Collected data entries
━━━
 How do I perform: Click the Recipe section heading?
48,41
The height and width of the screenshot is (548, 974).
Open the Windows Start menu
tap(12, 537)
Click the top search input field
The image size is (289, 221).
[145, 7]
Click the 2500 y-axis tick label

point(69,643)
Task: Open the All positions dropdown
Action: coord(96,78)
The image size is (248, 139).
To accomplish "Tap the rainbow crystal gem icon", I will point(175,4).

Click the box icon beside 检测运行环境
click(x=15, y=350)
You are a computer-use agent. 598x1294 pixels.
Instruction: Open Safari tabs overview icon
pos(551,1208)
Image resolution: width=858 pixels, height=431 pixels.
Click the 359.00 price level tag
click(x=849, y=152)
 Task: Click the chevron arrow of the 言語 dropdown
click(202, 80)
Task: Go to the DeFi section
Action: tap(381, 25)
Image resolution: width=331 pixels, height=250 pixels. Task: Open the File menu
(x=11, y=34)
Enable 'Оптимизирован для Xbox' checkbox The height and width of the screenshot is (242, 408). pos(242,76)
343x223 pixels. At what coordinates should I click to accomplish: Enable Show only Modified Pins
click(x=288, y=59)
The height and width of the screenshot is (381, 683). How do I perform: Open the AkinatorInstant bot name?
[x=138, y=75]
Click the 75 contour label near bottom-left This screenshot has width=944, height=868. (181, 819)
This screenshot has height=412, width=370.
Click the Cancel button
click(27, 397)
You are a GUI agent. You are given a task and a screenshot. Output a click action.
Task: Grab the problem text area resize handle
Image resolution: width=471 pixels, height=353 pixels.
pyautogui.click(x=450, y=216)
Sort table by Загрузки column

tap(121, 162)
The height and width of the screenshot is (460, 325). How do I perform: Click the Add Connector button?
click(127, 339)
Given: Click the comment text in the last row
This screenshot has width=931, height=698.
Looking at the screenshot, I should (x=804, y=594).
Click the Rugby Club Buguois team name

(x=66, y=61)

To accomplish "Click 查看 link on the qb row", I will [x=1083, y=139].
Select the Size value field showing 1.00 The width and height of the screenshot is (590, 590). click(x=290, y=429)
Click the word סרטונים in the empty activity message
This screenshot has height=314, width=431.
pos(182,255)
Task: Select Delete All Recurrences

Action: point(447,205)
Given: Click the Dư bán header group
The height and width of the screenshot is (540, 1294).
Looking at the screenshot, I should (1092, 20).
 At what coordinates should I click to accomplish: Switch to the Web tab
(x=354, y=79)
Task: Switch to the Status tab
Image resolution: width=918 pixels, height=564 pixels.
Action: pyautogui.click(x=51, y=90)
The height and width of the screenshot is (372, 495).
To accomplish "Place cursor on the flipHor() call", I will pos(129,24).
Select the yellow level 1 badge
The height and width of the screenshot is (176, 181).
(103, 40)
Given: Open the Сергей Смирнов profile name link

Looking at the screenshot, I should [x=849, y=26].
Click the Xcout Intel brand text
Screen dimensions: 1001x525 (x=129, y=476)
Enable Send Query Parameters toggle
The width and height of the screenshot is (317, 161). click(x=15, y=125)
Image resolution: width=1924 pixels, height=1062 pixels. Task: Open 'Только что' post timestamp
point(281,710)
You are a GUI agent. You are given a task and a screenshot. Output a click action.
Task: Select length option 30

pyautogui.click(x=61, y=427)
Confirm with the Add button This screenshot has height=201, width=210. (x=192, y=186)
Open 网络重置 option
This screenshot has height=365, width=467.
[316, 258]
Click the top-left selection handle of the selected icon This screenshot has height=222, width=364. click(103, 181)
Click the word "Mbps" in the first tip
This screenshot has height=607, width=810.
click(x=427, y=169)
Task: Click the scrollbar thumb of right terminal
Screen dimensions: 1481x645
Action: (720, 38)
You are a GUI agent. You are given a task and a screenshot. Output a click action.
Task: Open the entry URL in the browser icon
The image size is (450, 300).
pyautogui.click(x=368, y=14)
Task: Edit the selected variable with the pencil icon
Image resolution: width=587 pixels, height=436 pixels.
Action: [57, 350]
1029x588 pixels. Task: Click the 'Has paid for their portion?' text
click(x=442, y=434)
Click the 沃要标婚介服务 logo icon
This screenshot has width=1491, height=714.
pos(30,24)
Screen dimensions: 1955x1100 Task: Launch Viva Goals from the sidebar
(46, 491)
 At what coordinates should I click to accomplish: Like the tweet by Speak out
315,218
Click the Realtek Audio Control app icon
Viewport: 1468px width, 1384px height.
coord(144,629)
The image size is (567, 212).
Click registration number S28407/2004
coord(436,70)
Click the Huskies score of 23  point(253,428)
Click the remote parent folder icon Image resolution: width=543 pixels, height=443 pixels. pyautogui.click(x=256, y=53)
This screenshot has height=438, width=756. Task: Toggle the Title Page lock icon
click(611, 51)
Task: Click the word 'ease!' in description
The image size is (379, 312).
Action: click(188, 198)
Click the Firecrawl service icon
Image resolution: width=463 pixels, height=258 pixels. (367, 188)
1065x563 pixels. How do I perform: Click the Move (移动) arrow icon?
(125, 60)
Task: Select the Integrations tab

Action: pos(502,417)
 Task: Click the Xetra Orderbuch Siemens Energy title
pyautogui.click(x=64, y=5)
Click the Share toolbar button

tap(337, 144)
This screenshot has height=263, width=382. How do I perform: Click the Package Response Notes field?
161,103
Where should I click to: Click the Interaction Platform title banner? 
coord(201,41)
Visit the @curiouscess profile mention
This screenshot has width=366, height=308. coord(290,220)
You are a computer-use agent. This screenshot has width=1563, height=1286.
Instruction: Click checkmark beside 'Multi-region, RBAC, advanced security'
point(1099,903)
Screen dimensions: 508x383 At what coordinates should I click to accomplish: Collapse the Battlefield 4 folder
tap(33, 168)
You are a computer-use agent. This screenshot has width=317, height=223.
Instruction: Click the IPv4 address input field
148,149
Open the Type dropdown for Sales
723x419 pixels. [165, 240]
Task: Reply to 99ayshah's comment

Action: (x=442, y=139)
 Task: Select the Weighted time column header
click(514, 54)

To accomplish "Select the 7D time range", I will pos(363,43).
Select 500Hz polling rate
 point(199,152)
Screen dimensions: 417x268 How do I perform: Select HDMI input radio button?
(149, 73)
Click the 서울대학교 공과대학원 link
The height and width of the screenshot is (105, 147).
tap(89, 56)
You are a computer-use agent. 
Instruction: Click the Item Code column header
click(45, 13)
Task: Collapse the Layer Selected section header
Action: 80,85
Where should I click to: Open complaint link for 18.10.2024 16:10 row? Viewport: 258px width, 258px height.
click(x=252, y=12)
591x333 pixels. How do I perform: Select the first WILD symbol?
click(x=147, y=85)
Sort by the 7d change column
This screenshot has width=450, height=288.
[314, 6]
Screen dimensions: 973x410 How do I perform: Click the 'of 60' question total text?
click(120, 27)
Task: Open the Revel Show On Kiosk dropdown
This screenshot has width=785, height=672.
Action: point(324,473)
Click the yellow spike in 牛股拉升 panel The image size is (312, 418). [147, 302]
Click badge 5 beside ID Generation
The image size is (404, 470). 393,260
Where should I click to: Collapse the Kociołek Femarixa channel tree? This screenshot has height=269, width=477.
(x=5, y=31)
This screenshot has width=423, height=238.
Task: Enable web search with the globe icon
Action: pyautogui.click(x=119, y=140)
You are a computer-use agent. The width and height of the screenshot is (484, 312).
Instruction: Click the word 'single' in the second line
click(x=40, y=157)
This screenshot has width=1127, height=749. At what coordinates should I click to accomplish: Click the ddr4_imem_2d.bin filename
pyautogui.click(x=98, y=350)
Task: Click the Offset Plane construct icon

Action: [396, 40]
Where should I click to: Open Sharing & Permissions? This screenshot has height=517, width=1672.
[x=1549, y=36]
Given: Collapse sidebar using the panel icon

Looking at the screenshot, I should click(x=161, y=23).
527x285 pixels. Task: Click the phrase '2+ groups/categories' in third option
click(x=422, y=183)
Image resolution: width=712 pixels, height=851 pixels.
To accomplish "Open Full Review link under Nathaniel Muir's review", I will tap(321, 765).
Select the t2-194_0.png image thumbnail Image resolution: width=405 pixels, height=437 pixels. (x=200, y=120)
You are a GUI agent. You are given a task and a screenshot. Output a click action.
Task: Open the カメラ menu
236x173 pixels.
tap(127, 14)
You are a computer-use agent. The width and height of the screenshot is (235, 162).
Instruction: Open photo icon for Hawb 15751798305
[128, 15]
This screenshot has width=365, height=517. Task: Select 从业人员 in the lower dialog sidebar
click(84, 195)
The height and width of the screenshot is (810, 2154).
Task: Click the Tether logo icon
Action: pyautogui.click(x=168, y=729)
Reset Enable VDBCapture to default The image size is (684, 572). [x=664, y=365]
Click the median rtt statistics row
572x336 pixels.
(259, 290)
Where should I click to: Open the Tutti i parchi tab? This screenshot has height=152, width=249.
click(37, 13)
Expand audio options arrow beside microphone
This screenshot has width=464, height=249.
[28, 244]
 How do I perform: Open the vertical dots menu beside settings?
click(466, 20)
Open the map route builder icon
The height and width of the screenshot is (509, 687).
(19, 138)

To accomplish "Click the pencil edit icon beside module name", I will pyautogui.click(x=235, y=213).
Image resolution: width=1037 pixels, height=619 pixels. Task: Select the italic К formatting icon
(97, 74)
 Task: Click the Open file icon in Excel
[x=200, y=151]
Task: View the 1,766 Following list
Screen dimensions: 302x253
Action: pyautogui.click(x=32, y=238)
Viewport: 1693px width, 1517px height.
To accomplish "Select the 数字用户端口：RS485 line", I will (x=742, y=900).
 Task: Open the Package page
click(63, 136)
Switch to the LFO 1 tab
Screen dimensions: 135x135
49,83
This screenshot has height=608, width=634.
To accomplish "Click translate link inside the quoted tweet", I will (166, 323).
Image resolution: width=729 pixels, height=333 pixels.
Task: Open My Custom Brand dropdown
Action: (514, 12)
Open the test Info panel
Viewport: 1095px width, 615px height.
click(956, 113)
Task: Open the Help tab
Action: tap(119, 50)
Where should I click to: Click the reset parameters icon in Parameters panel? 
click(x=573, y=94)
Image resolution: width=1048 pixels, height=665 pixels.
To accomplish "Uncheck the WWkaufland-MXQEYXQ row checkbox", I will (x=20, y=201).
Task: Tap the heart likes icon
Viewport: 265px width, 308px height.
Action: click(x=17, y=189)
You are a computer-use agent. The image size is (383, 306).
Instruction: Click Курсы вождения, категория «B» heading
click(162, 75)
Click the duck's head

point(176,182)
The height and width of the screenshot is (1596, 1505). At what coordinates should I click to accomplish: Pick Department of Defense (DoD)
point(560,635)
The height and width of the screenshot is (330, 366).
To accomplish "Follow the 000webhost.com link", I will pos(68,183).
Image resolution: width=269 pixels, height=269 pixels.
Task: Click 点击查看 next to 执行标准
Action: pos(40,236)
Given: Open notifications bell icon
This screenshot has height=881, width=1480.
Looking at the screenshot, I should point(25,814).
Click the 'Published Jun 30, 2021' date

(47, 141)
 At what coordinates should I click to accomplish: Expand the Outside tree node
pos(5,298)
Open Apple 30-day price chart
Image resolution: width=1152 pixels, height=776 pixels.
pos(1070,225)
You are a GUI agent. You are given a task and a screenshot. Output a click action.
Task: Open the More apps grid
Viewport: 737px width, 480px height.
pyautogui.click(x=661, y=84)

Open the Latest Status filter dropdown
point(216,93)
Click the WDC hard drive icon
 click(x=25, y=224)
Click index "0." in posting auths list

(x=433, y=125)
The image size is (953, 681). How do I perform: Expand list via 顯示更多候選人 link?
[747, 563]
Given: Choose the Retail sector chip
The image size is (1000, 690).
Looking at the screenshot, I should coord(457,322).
━━━
__Task details__
If a line in the records contains the string "pencil", copy it out.

__Exercise solution__
Task: Edit the selected variable with the pencil icon
To accomplish "Click the pencil edit icon beside module name", I will pyautogui.click(x=235, y=213).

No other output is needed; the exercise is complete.